Adoption/Penetration Rate (Ramp-Up Period)

The only data I could find for PSA adoption rate over time is for Scotland (info.cancerresearchuk.org/cancerstats/types/prostate/incidence).  See figure 1-7.  US-FDA approved PSA for clinical use (biopsy) in 1986.  Scotland started using PSA tests in 1989.  FDA approved PSA for screening in 1994.  The Scotland chart ends in 1996, still growing.  I don't know what Scotland approved or when.  However, the chart shows 5% pts growth in each of years 1-2, 22% pts growth in each of years 3/4/5 and 12% pts growth in each of years 6 and 7.  I'll buy a beer for the person who can find similar data for the US.

 

Europe Ramp-Up Rate

Everyone seems to agree that Europe PCA3 is slow to ramp up.  See the interview with Jack Schalken (Marion Bussemaker's supervisor on PCA3 project).  He says the test is sophisticated, so they want to start with it in the hands of experts.  They also have to train the lab technicians.  Latest info I could find is Europe has 40 labs qualified to do the PCA3 test.  My math on the July 2011 quarterly CUR revenue says they are selling PCA3 at the rate of 80,000 tests annually in mid-2011.  I also suspect GPRO is running a very quiet promotion campaign in Europe, to avoid upsetting the FDA in any way.  Notice that GPRO did not even announce the approval request to Health Canada in Dec/2010.

 

How Many Years can PCA3 run before a better test comes along?
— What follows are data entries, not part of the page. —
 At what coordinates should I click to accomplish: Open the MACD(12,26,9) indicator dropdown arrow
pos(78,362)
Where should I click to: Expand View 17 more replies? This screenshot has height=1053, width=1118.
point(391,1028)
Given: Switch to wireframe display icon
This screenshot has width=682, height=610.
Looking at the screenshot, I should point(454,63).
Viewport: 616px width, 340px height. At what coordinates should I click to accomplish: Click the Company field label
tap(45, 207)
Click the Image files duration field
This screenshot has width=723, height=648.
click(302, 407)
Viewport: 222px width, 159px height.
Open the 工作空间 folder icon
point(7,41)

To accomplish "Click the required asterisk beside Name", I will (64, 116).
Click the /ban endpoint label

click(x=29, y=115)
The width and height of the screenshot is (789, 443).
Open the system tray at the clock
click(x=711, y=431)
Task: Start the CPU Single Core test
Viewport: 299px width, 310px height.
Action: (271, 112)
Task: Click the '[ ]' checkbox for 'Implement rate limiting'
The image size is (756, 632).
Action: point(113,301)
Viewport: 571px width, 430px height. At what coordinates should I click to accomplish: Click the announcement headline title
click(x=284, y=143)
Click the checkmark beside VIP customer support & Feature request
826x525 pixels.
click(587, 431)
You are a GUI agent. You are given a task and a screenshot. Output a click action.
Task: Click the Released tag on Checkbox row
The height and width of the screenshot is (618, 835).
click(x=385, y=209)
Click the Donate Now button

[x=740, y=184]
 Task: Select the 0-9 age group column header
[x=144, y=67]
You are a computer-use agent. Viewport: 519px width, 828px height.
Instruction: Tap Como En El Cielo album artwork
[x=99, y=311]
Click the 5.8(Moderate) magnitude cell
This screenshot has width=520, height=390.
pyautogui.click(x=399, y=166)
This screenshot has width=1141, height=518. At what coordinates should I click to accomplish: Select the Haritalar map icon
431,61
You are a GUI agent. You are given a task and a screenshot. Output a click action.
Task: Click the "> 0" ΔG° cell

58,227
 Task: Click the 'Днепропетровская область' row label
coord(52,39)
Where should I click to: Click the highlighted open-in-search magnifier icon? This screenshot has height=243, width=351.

I will assume 7 years, but I also note that PSA has been around since 1986 with the comments "not very good but it's the best we have".  That's 26 years.  So maybe 10 years of PCA steady-state is possible.  Most likely replacement (per Jack Schalken interview) is a panel of gene markers.  University of Michigan has now patented one that uses 4 markers, one of which is PCA3.  GPRO licensed it from the University of Michigan, but is continuing to complete the PCA3 application.

 

Whew, time to stop typing.  Next post, I will do the math to say what $/share those volumes are worth to CUR by segment.  Then we will debate how penetrated we can get to the maximum potential listed above.  The sum of the segments will equal the stock price.